Problem details:
Among the entries below, only the lines starting at the one with "Product (78, 277)" and ending at the one with "粤ICP备13051116号", both included, are to be printed exactly.

Data extract:
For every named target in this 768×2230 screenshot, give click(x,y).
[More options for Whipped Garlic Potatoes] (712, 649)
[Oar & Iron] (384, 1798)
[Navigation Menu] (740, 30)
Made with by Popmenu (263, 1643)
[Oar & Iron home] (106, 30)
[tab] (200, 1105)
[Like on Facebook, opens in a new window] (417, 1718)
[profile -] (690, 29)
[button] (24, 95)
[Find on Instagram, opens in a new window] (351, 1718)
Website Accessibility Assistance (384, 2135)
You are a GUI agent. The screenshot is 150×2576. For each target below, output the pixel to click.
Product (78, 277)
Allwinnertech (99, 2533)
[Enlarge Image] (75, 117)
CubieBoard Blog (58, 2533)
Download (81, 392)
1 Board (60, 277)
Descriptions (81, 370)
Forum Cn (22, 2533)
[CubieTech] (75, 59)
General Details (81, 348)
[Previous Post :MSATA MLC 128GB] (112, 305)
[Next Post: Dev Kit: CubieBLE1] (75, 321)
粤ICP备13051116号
...
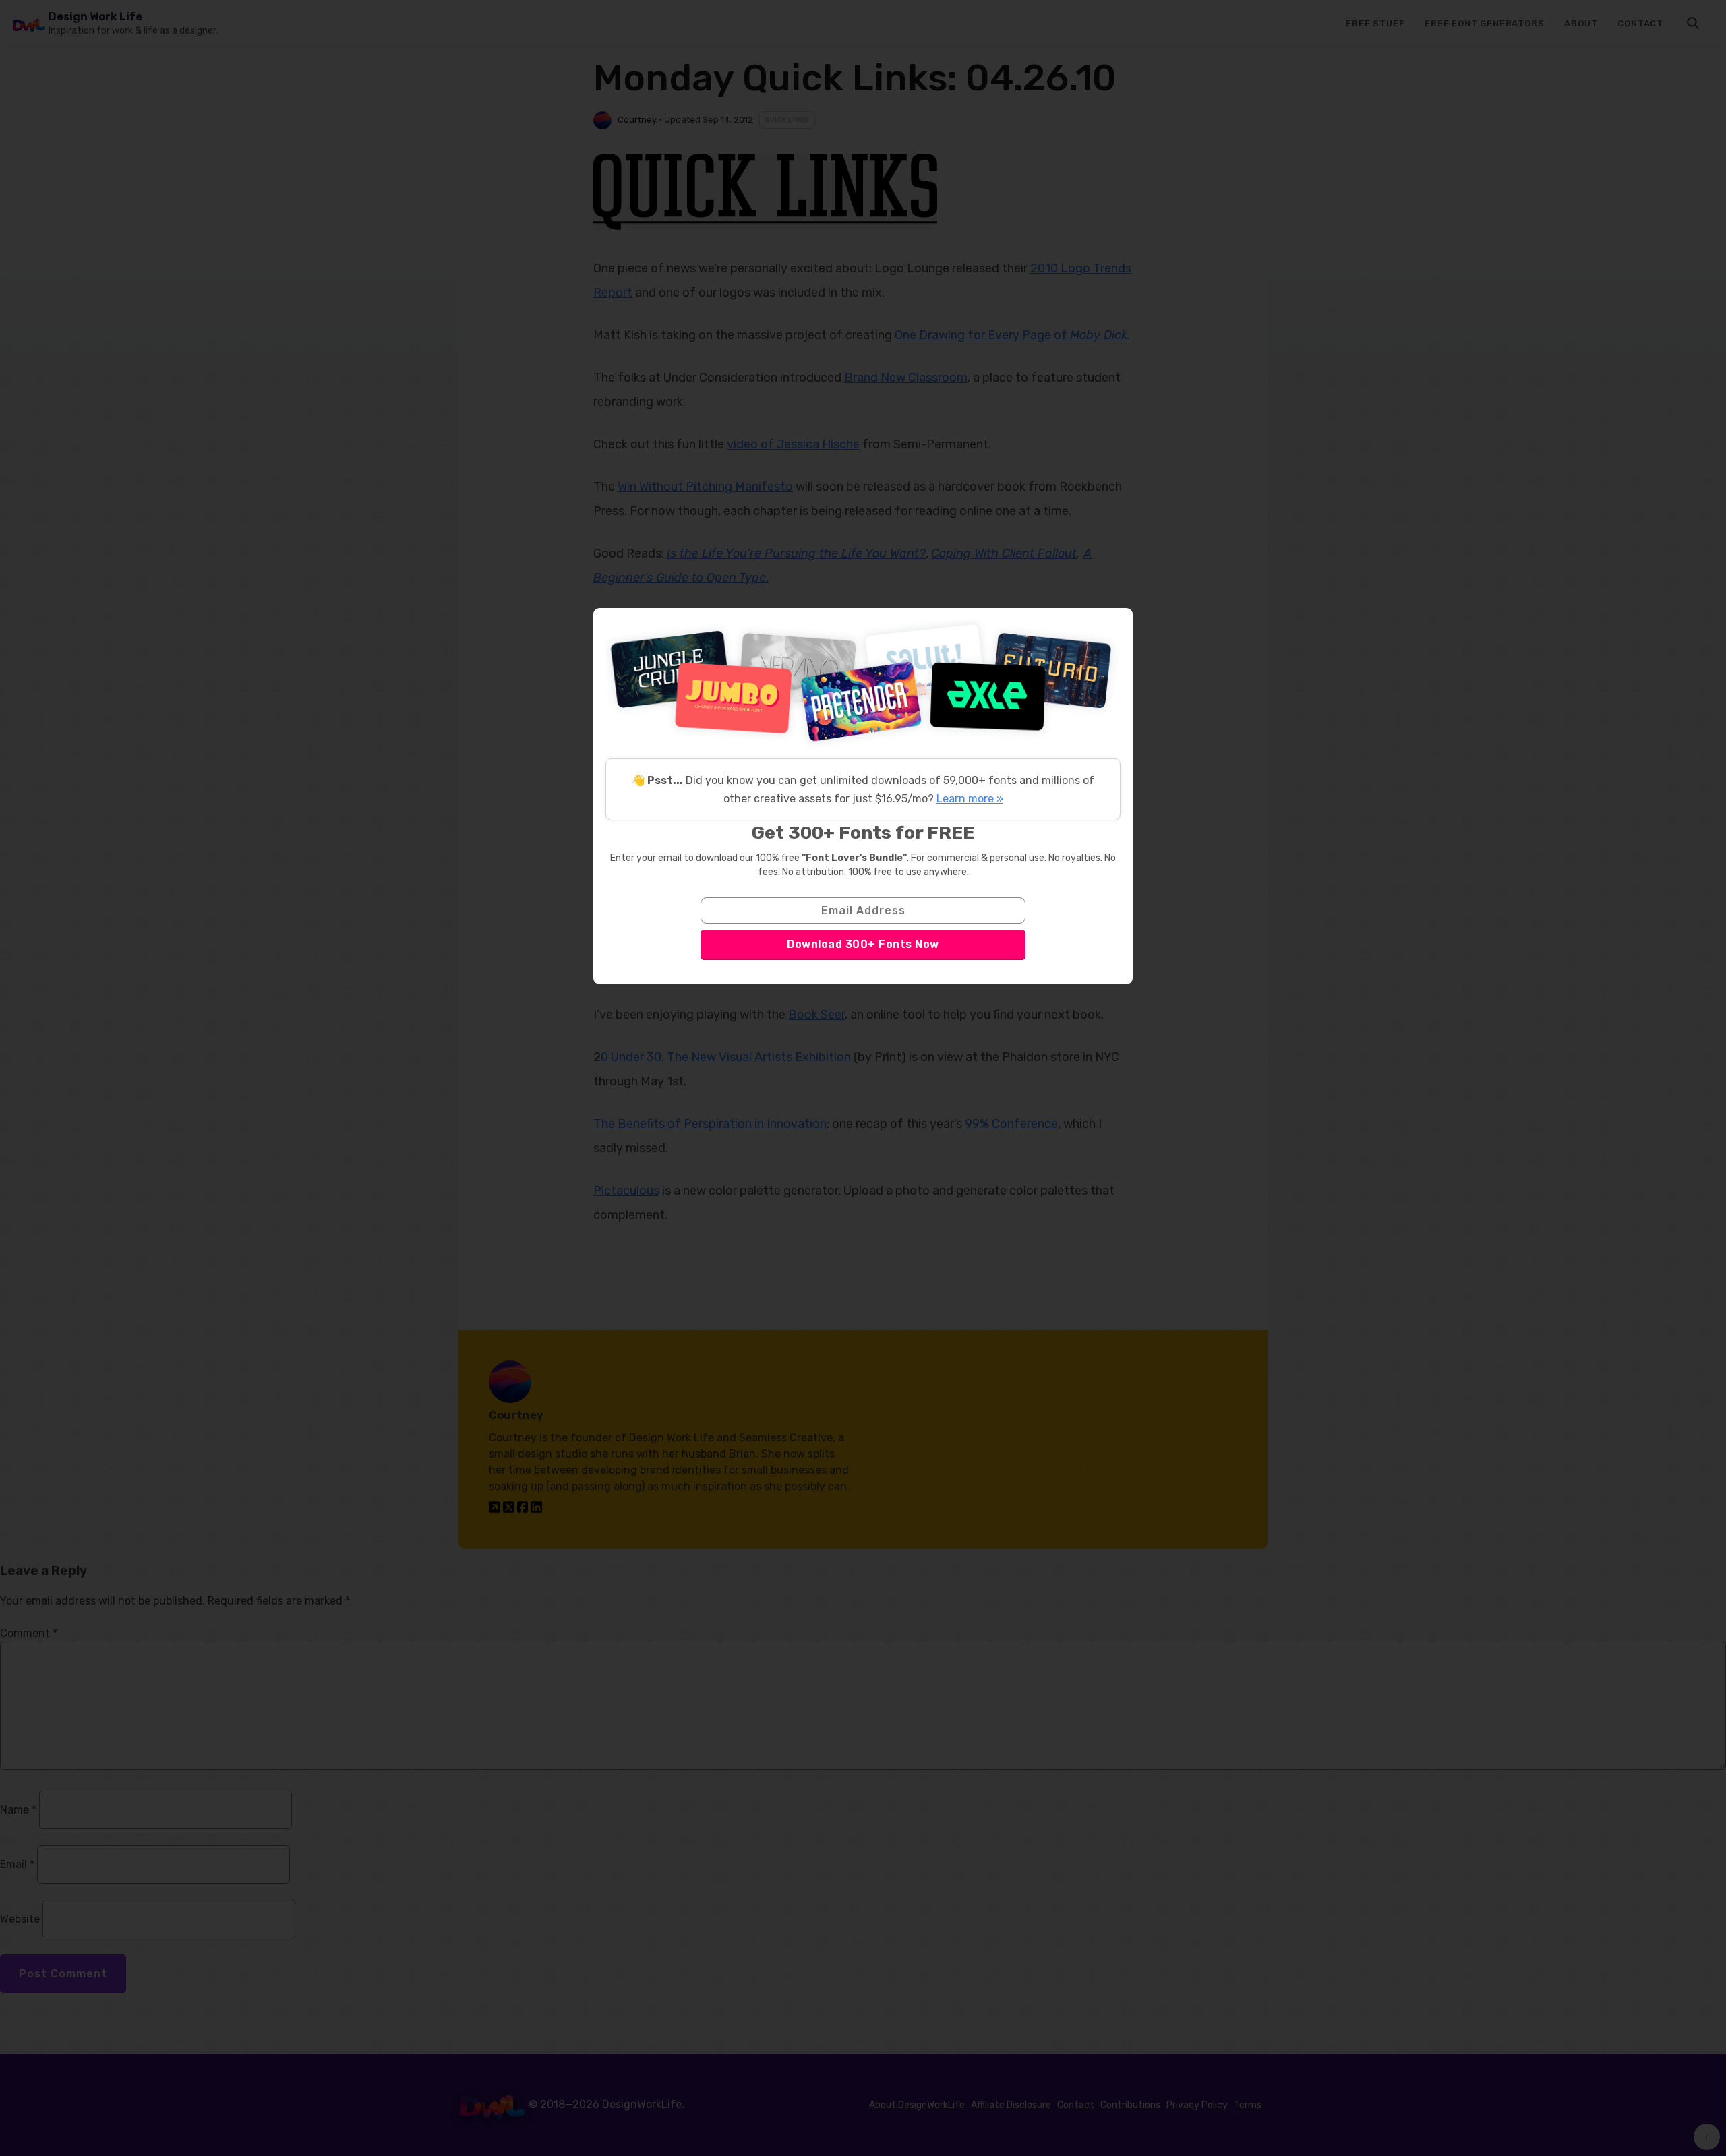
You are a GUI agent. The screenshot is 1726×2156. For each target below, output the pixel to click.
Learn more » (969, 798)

Task output:
Product (78, 277)
Allwinnertech (99, 2533)
[Enlarge Image] (75, 117)
CubieBoard Blog (58, 2533)
Download (81, 392)
1 Board (60, 277)
Descriptions (81, 370)
Forum Cn (22, 2533)
[CubieTech] (75, 59)
General Details (81, 348)
[Previous Post :MSATA MLC 128GB] (112, 305)
[Next Post: Dev Kit: CubieBLE1] (75, 321)
粤ICP备13051116号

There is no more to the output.